The film will officially premier in New York City on Aug. 20. South Sound audiences will be among the first to preview it tonight. It will come out on DVD and Video on Demand in September. The $2 million film was shot in late 2007 in Ashland, home of the Oregon Shakespeare Festival. Lundgren wanted an any-town and any-time feel. Ashland delivered with its charming visuals and new baseball field in nearby Medford. “I don’t think we could have recreated that in another town in the Northwest,” Neary said.

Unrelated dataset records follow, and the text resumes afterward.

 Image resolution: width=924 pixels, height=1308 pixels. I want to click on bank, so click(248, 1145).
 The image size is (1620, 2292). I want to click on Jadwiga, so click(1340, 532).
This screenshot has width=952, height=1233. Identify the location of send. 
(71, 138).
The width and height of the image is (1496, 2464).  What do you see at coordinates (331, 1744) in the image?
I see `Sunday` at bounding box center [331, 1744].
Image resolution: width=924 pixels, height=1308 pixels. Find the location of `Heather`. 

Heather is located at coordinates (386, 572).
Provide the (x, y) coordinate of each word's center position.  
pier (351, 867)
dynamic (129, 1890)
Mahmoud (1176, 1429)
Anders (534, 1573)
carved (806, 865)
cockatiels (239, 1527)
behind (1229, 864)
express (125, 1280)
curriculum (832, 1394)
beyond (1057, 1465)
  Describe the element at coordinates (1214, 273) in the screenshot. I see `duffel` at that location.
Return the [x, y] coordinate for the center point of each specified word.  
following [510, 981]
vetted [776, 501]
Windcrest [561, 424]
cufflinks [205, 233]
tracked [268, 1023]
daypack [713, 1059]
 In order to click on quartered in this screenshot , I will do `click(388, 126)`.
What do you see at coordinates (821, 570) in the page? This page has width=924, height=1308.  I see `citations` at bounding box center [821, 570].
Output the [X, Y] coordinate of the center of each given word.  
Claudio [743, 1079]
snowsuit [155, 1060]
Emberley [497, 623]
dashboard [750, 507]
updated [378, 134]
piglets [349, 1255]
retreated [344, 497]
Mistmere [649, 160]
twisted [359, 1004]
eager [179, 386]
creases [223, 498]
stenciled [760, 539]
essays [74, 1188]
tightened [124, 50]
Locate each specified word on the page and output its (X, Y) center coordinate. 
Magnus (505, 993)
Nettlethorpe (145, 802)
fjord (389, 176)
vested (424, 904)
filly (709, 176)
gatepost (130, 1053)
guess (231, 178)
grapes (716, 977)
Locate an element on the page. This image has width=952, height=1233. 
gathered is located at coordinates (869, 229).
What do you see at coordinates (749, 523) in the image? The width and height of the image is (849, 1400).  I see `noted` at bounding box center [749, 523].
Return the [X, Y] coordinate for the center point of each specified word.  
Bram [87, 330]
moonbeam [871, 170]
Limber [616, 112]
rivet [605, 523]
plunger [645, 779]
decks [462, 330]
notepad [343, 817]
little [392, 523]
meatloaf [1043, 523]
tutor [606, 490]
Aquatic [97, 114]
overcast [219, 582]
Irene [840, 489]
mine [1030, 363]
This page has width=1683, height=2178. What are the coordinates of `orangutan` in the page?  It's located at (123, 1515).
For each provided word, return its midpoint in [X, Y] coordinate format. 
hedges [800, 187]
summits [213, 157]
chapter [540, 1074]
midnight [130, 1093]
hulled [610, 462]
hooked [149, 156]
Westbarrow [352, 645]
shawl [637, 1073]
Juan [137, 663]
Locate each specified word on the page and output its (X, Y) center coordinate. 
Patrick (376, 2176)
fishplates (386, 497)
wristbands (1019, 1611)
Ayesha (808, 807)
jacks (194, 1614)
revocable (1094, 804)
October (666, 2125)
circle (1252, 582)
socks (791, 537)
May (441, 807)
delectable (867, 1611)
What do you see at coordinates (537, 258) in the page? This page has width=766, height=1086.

As for the look of the film and the performances in it, Lundgren wanted style as well as an organic feel and, he said, he knew Neary could deliver. “We’d been in the trenches before. He’s a great person to collaborate with,” Lundgren said of Neary. Lundgren said getting Steve Zahn to sign on was key to getting so much Hollywood talent on the set. “Once we got him, every other actor was willing to work for scale,” Lundgren said. “It was the first time I had worked with that much big-name talent under one roof, and it was a really good experience,” Neary said. “It was a very friendly work environment. We all got along and hung out after shooting every night.” Zahn’s arrival on the film was delayed (he was shooting “Management” with Jennifer Aniston and Woody Harrelson in Portland prior to “Calvin”) and that caused the Ashland shoot to be delayed in to winter. The relatively quick 25-day shooting schedule meant a lot of hustling because of the short days and cold temperatures.
Neary exercises his creative side in between commercial projects. His claymation short, “Otis v. Monster,” about a mountain man’s attempt to capture Bigfoot, won Best Regional Film at last year’s Tacoma Film Festival.
Neary also works in television when not on film projects. He just wrapped up his first season on “Animal Exploration with Jarod Miller.”